» What the exercise asks: Copy the lines starting with the line that has "Tap the brass" and going on through the line that has "Pick the grey base collar of the rear bushing", swapping "middle" for "center" and leaving everything else the same.

Lines for finding words and items
- - - - -
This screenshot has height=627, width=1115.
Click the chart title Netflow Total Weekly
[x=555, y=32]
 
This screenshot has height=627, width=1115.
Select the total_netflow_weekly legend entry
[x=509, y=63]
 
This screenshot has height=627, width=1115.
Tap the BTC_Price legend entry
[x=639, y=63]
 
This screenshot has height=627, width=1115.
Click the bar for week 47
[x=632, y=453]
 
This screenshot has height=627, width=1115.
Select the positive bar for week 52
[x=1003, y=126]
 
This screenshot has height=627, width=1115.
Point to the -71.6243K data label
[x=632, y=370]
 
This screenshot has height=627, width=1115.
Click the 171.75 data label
- - - - -
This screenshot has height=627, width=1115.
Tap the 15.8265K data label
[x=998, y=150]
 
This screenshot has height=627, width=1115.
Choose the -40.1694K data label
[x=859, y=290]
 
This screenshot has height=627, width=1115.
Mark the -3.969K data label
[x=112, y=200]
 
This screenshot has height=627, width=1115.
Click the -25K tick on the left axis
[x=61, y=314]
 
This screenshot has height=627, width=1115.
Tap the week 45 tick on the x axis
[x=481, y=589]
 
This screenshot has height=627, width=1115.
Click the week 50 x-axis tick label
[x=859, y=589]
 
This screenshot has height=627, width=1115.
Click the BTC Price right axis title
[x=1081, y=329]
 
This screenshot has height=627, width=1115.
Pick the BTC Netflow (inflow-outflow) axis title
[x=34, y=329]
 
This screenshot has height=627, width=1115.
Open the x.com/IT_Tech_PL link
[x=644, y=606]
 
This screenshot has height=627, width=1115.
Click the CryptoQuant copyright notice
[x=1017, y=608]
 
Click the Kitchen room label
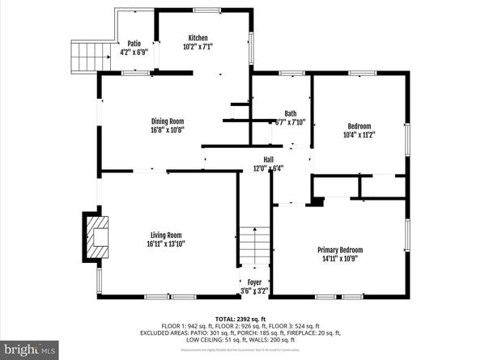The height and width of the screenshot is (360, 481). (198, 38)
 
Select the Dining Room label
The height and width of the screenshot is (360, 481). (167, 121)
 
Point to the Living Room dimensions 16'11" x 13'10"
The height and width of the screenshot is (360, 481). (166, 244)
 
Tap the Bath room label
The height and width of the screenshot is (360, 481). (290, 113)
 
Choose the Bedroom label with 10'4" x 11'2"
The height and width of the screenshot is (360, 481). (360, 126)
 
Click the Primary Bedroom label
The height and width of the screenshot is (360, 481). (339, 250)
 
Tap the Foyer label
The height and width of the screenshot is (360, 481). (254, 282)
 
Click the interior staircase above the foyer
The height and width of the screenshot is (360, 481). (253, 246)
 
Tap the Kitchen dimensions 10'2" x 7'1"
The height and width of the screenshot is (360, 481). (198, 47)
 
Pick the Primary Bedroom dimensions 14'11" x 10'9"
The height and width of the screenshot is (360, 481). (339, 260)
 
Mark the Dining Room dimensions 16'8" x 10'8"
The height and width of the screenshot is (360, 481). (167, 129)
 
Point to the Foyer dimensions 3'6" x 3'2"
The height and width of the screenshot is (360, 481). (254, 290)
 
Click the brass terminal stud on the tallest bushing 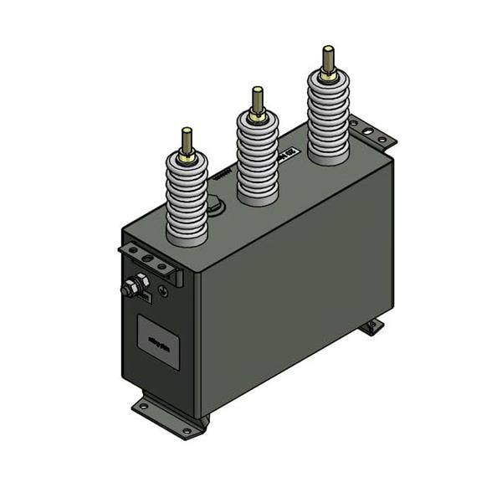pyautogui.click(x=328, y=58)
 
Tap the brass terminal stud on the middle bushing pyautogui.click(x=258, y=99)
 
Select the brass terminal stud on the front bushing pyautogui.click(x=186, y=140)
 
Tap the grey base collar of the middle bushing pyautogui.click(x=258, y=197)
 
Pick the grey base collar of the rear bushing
- - - - -
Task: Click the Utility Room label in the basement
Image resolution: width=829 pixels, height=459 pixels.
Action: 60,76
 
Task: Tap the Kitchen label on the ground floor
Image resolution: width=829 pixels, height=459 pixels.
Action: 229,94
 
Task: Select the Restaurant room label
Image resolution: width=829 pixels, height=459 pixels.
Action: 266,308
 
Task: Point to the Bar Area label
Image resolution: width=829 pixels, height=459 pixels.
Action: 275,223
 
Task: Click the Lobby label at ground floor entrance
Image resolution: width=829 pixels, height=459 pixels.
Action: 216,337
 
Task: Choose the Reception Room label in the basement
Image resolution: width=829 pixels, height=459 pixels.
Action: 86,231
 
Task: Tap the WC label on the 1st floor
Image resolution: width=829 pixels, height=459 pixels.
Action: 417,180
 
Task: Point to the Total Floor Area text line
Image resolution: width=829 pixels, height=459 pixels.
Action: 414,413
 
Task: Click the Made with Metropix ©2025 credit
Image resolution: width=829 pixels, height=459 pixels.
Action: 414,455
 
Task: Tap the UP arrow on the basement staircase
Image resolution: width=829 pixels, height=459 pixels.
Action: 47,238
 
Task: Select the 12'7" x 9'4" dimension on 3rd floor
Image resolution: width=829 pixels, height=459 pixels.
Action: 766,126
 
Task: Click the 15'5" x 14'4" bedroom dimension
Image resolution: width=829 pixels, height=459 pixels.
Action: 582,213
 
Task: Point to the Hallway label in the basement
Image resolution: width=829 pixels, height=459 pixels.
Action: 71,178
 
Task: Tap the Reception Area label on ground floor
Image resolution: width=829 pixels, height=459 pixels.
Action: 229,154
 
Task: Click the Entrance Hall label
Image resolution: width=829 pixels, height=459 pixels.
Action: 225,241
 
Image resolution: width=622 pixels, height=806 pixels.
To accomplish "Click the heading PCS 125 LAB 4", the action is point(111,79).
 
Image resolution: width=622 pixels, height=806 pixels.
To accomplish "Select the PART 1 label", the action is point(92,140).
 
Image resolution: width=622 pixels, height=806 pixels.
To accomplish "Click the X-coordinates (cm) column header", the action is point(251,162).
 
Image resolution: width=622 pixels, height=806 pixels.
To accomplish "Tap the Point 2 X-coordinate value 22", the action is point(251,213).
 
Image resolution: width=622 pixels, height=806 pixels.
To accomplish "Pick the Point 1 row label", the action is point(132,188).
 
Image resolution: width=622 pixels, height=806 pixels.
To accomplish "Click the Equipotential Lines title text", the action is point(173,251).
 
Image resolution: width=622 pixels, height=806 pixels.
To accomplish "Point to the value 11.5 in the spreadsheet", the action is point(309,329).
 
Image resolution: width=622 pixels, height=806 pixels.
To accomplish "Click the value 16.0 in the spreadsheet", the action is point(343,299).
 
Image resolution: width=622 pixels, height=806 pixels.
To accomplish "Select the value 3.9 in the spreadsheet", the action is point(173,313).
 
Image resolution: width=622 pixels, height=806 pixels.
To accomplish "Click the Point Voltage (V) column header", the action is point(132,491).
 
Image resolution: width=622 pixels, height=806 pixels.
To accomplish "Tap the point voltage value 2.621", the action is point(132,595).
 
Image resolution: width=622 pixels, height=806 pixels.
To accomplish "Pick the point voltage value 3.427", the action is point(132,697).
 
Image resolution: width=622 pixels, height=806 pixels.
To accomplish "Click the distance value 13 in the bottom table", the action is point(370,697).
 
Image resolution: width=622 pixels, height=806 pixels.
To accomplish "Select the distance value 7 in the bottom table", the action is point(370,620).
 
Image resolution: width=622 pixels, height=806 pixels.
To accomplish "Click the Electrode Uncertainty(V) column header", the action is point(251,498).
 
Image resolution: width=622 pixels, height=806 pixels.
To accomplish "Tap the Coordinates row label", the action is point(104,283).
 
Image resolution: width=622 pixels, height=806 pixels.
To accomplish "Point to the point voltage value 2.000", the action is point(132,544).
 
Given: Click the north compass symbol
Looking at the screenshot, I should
- - - - -
» Output of the task:
Tap the brass terminal stud on the center bushing pyautogui.click(x=258, y=99)
 
Select the brass terminal stud on the front bushing pyautogui.click(x=186, y=140)
 
Tap the grey base collar of the center bushing pyautogui.click(x=258, y=197)
 
Pick the grey base collar of the rear bushing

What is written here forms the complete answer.